La riposte des Etats et les enjeux géopolitiques

Les pays s’organisent alors pour riposter. Aux Etats-Unis, Joe Biden a passé un décret présidentiel pour assurer les filières d’approvisionnement du pays en puces et il a réussi à passer un accord avec la compagnie taiwanaise TSMC de construire une de leurs usines en Arizona. L’entreprise américaine Intel a également annoncé la construction de deux usines de semi-conducteurs sur le territoire ainsi que la création d’une nouvelle division spécialisée dans la fonderie de ces éléments spécifiquement. L’Europe s’est jusque-là principalement concentrée sur la recherche mais elle manque cruellement de filière et d’entreprise de production. Elle produit à ce jour moins de 10% de la demande mondiale et la région prévoit de doubler ses capacités de production pour arriver à 20% en 2030. La Présidente de la Commission Européenne, Ursula van der Leyen avait annoncé en septembre 2021, que l’organisation allait passer un European Chips Act au début de l’année 2022 afin de parer à la dépendance de l’UE face à l’extérieur. Celui-ci prévoit notamment de penser une stratégie pour la recherche des semi-conducteurs européens, un plan pour améliorer la production de la région, ainsi que la création de collaborations et partenariats internationaux. Le Commissaire européen au marché intérieur a mentionné la possible constitution d’un fonds européen pour les semi-conducteurs, montrant l’importance stratégique que ces outils ont sur un pays ou une région. A l’échelle nationale, le Président Macron a annoncé que 6 des 30 millions d’un grand plan d’investissement se concentreraient sur la production nationale de composants-clés, les semi-conducteurs faisant très certainement partie de cette définition. 

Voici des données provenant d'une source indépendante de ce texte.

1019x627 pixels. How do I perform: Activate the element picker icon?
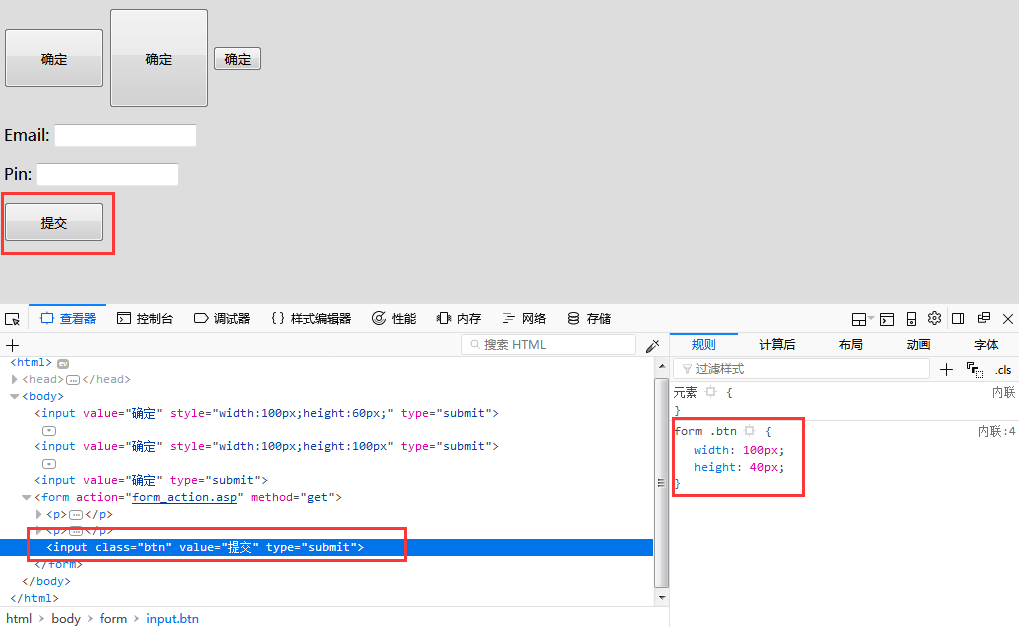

La guerre sur les matières précieuses et les outils stratégiques comme les semi-conducteurs sont un nouveau symbole de la guerre économique mais aussi géopolitique entre l’Occident et l’Asie, entre les Etats-Unis et l’Europe contre la Chine. Alors que les tensions montent intensément depuis plusieurs mois entre les deux Etats et les deux régions, l’idée d’indépendance est de nouveau dans tous les discours des chefs d’Etat. L’épidémie de Covid-19 avait déjà mis en exergue le manque cruel de chaînes de production nationale pour certains biens. Il ne semble pas possible de penser uniquement à l’échelle mondiale du marché, celui-ci est nécessaire et utile, mais chaque Etat doit repenser sa souveraineté économique et fonctionnelle. L’amélioration des collaborations, comme au sein de l’Union Européenne, apparait des plus nécessaire pour faire face aux autres Etats bien mieux placés, sans quoi, ces matériaux pourraient devenir une véritable arme géopolitique. 


La souveraineté économique des Etats est nécessaire pour le bon fonctionnement de ces derniers, mais également et surtout pour ne pas subir les tensions économiques et géopolitiques. Au-delà de ces éléments, la crise des semi-conducteurs pourrait freiner la transition écologique mondiale, ces derniers étant des plus importants pour la construction de nouvelles techniques et d’outils plus verts, comme les voitures électriques. Ils sont donc des biens essentiels au niveau économique, géopolitique, mais surtout écologique.